### Consigne donnée 1:
Relevez toutes les lignes des entrées où figure la chaîne « should ».

== Extrait source

De Patrice Bourreau cette (longue et parfois amère) réflexion sur l’évolution de l’élevage, ses pratiques, ses coutumes, sa finalité. Co-initiateur du stud-book CSAN, Patrice fut l’étalonnier de Galoubet A les deux premières saisons, de Laudanum pendant de très nombreuses années, de Papillon Rouge, Ryon d’Anzex ses premières années, de Quick Star ses premières années en France, de Kannan ses dix premières années en France, tous chevaux hors normes qui lui ont appris ce qu’était un étalon. Il fut aussi l’éleveur de Hors La Loi II (père d’Untouchable 27) et d’Orient Express. Soit une bonne quarantaine d’années au service d’une certaine idée du cheval de sport français, avec un caractère bien trempé qui lui faisait dire en 2014 à propos des JEM de Caen, « une médaille d’or gagnée à Aix-la-Chapelle a beaucoup plus de saveur que celle gagnée sur un terrain de football ». A ce titre, il mérite d’être écouté et pourquoi pas contredit. Sa parole est rare. Cette chronique « Champ libre » est ouverte à l’expression de toutes les opinions pourvu qu’elles soient dites dans le respect mutuel. ER

« Il y a tellement de « vérités » énoncées tous les jours et partout qu’on me pardonnera d’avoir suivi la voie commune. Mieux ! personne ne s’apercevra du délit.

Il y a un peu plus de 40 ans donc, sans argent, sans métier, et sans toit - mon père m’ayant prié d’aller vivre par mes propres moyens - j’entrais dans le monde du cheval. Par la petite porte, la toute petite.

Immédiatement, j’ai su ce que serait ma vie. Et n’ayant pas toujours été très assidu à mon éducation précédente, j’ai décidé que désormais je ne m’épargnerais aucun effort pour aller au bout de mon aventure.

Les deux premiers hommes qui m’ont invité à entrer dans la danse étaient des hommes de chevaux s’il en fût. Et le premier me dit, en préambule, « Des chevaux, il vous faudra en voir, 100, 1 000, 10 000, et peut-être un jour vous saurez ce qu’est un cheval ! » J’en ai vu des milliers aujourd’hui, et il me semble qu’il me reste tout à apprendre…

Voilà je voulais me présenter, que l’on comprenne à quel titre j’apparais ici en toute humilité.

Mais venons-en au fait.

En 2024 auront lieu les Jeux Olympiques de Paris. France donc ! Et je m’interroge parfois, lors de mes insomnies, sur ce que pourra être la composition de l’équipe de France pour les dits Jeux. Et ça me crée des insomnies …

Bien sûr, il y aura une équipe, ce n’est pas le manque de bons cavaliers qui est en cause, c’est plutôt le nombre de montures disponibles, et habilitées, par leur expérience et leurs résultats.

====

### Consigne donnée 2:
D'après l'extrait source, de quel cheval Hors La Loi II est-il le père ?

== Données fournies

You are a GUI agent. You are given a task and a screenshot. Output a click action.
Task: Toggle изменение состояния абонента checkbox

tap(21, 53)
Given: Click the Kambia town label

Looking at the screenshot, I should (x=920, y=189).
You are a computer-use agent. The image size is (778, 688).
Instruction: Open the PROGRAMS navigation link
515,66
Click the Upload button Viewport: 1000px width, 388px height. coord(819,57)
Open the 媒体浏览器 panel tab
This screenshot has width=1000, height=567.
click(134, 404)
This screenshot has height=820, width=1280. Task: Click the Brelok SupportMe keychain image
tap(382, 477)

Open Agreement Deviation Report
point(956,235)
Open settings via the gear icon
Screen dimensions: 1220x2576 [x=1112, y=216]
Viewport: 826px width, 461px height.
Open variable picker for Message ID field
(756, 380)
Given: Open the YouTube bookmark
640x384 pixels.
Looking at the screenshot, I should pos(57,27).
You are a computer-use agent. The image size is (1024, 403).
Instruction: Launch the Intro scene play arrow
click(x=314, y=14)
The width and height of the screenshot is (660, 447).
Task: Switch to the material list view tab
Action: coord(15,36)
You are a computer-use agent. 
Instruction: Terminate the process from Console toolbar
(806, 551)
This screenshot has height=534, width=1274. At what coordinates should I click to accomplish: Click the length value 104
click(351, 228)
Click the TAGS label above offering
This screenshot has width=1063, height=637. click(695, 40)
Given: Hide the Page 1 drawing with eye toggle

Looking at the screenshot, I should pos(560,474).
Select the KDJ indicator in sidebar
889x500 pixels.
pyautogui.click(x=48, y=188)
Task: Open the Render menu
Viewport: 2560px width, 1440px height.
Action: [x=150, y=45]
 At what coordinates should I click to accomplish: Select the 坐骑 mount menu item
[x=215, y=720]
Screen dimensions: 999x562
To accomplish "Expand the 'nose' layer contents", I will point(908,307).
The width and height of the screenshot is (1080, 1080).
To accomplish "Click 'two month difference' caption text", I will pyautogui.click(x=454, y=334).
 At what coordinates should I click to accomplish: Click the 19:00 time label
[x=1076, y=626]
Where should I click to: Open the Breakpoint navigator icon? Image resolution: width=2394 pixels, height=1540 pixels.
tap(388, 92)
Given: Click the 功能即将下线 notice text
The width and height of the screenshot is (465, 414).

====

### Résultat attendu 1:
Looking at the screenshot, I should (x=920, y=189).
Looking at the screenshot, I should pos(57,27).
This screenshot has height=534, width=1274. At what coordinates should I click to accomplish: Click the length value 104
Looking at the screenshot, I should pos(560,474).
 At what coordinates should I click to accomplish: Select the 坐骑 mount menu item
 At what coordinates should I click to accomplish: Click the 19:00 time label
Where should I click to: Open the Breakpoint navigator icon? Image resolution: width=2394 pixels, height=1540 pixels.

### Résultat attendu 2:
D'Untouchable 27.